-- TO DO --
Put each line of the records below into a JSON list of strings, one string per line, and leave out any blank lines.

-- TASK INPUTS --
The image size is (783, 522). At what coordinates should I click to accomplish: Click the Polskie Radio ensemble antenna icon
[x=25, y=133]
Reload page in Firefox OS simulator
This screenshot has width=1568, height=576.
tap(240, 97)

-- THE ANSWER --
[
  "The image size is (783, 522). At what coordinates should I click to accomplish: Click the Polskie Radio ensemble antenna icon",
  "[x=25, y=133]",
  "Reload page in Firefox OS simulator",
  "This screenshot has width=1568, height=576.",
  "tap(240, 97)"
]